Data records
::::

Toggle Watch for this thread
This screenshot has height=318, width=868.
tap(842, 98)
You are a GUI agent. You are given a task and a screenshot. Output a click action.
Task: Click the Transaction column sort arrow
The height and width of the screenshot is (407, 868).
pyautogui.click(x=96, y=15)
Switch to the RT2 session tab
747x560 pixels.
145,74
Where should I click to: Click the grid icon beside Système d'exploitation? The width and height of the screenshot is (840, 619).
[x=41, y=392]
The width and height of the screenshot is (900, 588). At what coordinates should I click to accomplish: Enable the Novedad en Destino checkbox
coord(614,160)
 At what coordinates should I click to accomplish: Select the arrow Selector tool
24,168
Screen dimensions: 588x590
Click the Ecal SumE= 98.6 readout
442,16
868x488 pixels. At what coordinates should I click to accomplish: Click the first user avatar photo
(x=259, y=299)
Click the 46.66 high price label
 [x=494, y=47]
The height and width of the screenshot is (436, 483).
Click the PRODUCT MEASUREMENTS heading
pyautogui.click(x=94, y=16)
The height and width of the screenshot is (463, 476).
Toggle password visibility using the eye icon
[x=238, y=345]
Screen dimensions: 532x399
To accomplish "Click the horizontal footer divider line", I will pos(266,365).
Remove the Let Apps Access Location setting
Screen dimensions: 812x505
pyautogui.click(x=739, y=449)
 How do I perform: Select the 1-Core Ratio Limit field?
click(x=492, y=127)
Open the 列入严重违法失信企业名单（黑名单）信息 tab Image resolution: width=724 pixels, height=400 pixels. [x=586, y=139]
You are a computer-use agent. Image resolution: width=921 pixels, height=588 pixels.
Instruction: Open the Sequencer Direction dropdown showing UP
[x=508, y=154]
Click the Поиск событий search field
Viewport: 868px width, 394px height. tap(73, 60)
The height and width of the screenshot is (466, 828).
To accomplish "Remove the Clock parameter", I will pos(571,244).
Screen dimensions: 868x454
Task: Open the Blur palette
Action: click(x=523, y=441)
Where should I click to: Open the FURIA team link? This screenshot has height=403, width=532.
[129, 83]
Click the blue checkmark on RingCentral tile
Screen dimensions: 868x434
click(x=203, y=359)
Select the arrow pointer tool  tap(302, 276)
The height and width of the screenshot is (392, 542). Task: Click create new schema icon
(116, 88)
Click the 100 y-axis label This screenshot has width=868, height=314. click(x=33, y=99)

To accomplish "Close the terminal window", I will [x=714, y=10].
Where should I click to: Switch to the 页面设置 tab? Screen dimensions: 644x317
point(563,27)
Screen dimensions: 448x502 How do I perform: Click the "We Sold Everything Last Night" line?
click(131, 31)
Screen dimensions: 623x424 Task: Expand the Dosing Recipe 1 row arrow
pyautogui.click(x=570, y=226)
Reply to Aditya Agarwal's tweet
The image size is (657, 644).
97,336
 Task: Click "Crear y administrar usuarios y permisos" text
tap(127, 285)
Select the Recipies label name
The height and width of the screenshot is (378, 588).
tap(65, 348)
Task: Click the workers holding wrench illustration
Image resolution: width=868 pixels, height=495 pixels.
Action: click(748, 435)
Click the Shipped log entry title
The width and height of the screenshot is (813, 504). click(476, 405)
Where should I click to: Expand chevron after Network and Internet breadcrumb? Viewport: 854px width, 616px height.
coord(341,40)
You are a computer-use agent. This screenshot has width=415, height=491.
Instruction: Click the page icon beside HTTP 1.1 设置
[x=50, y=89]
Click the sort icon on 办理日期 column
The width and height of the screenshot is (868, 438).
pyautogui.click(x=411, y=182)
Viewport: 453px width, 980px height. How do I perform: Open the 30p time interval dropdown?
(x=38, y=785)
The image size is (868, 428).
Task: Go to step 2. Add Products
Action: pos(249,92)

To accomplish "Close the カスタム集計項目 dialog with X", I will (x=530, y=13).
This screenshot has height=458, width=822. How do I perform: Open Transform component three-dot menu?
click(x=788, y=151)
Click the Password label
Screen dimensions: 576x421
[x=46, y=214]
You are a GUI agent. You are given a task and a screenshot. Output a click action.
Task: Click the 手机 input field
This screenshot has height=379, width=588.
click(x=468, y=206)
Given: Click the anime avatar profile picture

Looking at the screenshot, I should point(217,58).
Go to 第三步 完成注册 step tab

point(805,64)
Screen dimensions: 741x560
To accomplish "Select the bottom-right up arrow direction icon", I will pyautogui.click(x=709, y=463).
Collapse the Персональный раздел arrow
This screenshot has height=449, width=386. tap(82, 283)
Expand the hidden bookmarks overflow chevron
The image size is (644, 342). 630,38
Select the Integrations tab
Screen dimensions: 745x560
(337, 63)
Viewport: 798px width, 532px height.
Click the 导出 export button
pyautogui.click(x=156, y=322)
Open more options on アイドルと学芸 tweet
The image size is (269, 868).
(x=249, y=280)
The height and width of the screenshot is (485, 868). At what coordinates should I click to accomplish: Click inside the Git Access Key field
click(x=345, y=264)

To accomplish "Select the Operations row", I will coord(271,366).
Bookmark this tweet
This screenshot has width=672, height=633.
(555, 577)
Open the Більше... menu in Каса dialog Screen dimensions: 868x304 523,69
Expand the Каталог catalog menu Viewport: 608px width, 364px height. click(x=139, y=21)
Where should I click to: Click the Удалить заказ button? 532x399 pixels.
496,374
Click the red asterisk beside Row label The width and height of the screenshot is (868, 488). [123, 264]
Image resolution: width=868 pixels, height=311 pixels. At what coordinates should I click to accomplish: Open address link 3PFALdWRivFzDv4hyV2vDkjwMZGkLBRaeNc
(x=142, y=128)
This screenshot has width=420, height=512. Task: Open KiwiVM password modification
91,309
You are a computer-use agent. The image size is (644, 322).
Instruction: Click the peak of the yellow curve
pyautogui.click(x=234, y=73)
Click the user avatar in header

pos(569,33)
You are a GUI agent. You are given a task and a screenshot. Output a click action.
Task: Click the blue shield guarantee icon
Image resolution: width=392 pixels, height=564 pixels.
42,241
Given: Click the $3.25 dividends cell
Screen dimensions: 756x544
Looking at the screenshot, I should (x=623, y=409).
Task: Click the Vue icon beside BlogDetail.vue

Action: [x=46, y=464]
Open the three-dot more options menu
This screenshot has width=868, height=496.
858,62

::::

Set every entry down once more, exactly as written above.

## Task response
Toggle Watch for this thread
This screenshot has height=318, width=868.
tap(842, 98)
You are a GUI agent. You are given a task and a screenshot. Output a click action.
Task: Click the Transaction column sort arrow
The height and width of the screenshot is (407, 868).
pyautogui.click(x=96, y=15)
Switch to the RT2 session tab
747x560 pixels.
145,74
Where should I click to: Click the grid icon beside Système d'exploitation? The width and height of the screenshot is (840, 619).
[x=41, y=392]
The width and height of the screenshot is (900, 588). At what coordinates should I click to accomplish: Enable the Novedad en Destino checkbox
coord(614,160)
 At what coordinates should I click to accomplish: Select the arrow Selector tool
24,168
Screen dimensions: 588x590
Click the Ecal SumE= 98.6 readout
442,16
868x488 pixels. At what coordinates should I click to accomplish: Click the first user avatar photo
(x=259, y=299)
Click the 46.66 high price label
 [x=494, y=47]
The height and width of the screenshot is (436, 483).
Click the PRODUCT MEASUREMENTS heading
pyautogui.click(x=94, y=16)
The height and width of the screenshot is (463, 476).
Toggle password visibility using the eye icon
[x=238, y=345]
Screen dimensions: 532x399
To accomplish "Click the horizontal footer divider line", I will pos(266,365).
Remove the Let Apps Access Location setting
Screen dimensions: 812x505
pyautogui.click(x=739, y=449)
 How do I perform: Select the 1-Core Ratio Limit field?
click(x=492, y=127)
Open the 列入严重违法失信企业名单（黑名单）信息 tab Image resolution: width=724 pixels, height=400 pixels. [x=586, y=139]
You are a computer-use agent. Image resolution: width=921 pixels, height=588 pixels.
Instruction: Open the Sequencer Direction dropdown showing UP
[x=508, y=154]
Click the Поиск событий search field
Viewport: 868px width, 394px height. tap(73, 60)
The height and width of the screenshot is (466, 828).
To accomplish "Remove the Clock parameter", I will pos(571,244).
Screen dimensions: 868x454
Task: Open the Blur palette
Action: click(x=523, y=441)
Where should I click to: Open the FURIA team link? This screenshot has height=403, width=532.
[129, 83]
Click the blue checkmark on RingCentral tile
Screen dimensions: 868x434
click(x=203, y=359)
Select the arrow pointer tool  tap(302, 276)
The height and width of the screenshot is (392, 542). Task: Click create new schema icon
(116, 88)
Click the 100 y-axis label This screenshot has width=868, height=314. click(x=33, y=99)

To accomplish "Close the terminal window", I will [x=714, y=10].
Where should I click to: Switch to the 页面设置 tab? Screen dimensions: 644x317
point(563,27)
Screen dimensions: 448x502 How do I perform: Click the "We Sold Everything Last Night" line?
click(131, 31)
Screen dimensions: 623x424 Task: Expand the Dosing Recipe 1 row arrow
pyautogui.click(x=570, y=226)
Reply to Aditya Agarwal's tweet
The image size is (657, 644).
97,336
 Task: Click "Crear y administrar usuarios y permisos" text
tap(127, 285)
Select the Recipies label name
The height and width of the screenshot is (378, 588).
tap(65, 348)
Task: Click the workers holding wrench illustration
Image resolution: width=868 pixels, height=495 pixels.
Action: click(748, 435)
Click the Shipped log entry title
The width and height of the screenshot is (813, 504). click(476, 405)
Where should I click to: Expand chevron after Network and Internet breadcrumb? Viewport: 854px width, 616px height.
coord(341,40)
You are a computer-use agent. This screenshot has width=415, height=491.
Instruction: Click the page icon beside HTTP 1.1 设置
[x=50, y=89]
Click the sort icon on 办理日期 column
The width and height of the screenshot is (868, 438).
pyautogui.click(x=411, y=182)
Viewport: 453px width, 980px height. How do I perform: Open the 30p time interval dropdown?
(x=38, y=785)
The image size is (868, 428).
Task: Go to step 2. Add Products
Action: pos(249,92)

To accomplish "Close the カスタム集計項目 dialog with X", I will (x=530, y=13).
This screenshot has height=458, width=822. How do I perform: Open Transform component three-dot menu?
click(x=788, y=151)
Click the Password label
Screen dimensions: 576x421
[x=46, y=214]
You are a GUI agent. You are given a task and a screenshot. Output a click action.
Task: Click the 手机 input field
This screenshot has height=379, width=588.
click(x=468, y=206)
Given: Click the anime avatar profile picture

Looking at the screenshot, I should point(217,58).
Go to 第三步 完成注册 step tab

point(805,64)
Screen dimensions: 741x560
To accomplish "Select the bottom-right up arrow direction icon", I will pyautogui.click(x=709, y=463).
Collapse the Персональный раздел arrow
This screenshot has height=449, width=386. tap(82, 283)
Expand the hidden bookmarks overflow chevron
The image size is (644, 342). 630,38
Select the Integrations tab
Screen dimensions: 745x560
(337, 63)
Viewport: 798px width, 532px height.
Click the 导出 export button
pyautogui.click(x=156, y=322)
Open more options on アイドルと学芸 tweet
The image size is (269, 868).
(x=249, y=280)
The height and width of the screenshot is (485, 868). At what coordinates should I click to accomplish: Click inside the Git Access Key field
click(x=345, y=264)

To accomplish "Select the Operations row", I will coord(271,366).
Bookmark this tweet
This screenshot has width=672, height=633.
(555, 577)
Open the Більше... menu in Каса dialog Screen dimensions: 868x304 523,69
Expand the Каталог catalog menu Viewport: 608px width, 364px height. click(x=139, y=21)
Where should I click to: Click the Удалить заказ button? 532x399 pixels.
496,374
Click the red asterisk beside Row label The width and height of the screenshot is (868, 488). [123, 264]
Image resolution: width=868 pixels, height=311 pixels. At what coordinates should I click to accomplish: Open address link 3PFALdWRivFzDv4hyV2vDkjwMZGkLBRaeNc
(x=142, y=128)
This screenshot has width=420, height=512. Task: Open KiwiVM password modification
91,309
You are a computer-use agent. The image size is (644, 322).
Instruction: Click the peak of the yellow curve
pyautogui.click(x=234, y=73)
Click the user avatar in header

pos(569,33)
You are a GUI agent. You are given a task and a screenshot. Output a click action.
Task: Click the blue shield guarantee icon
Image resolution: width=392 pixels, height=564 pixels.
42,241
Given: Click the $3.25 dividends cell
Screen dimensions: 756x544
Looking at the screenshot, I should (x=623, y=409).
Task: Click the Vue icon beside BlogDetail.vue

Action: [x=46, y=464]
Open the three-dot more options menu
This screenshot has width=868, height=496.
858,62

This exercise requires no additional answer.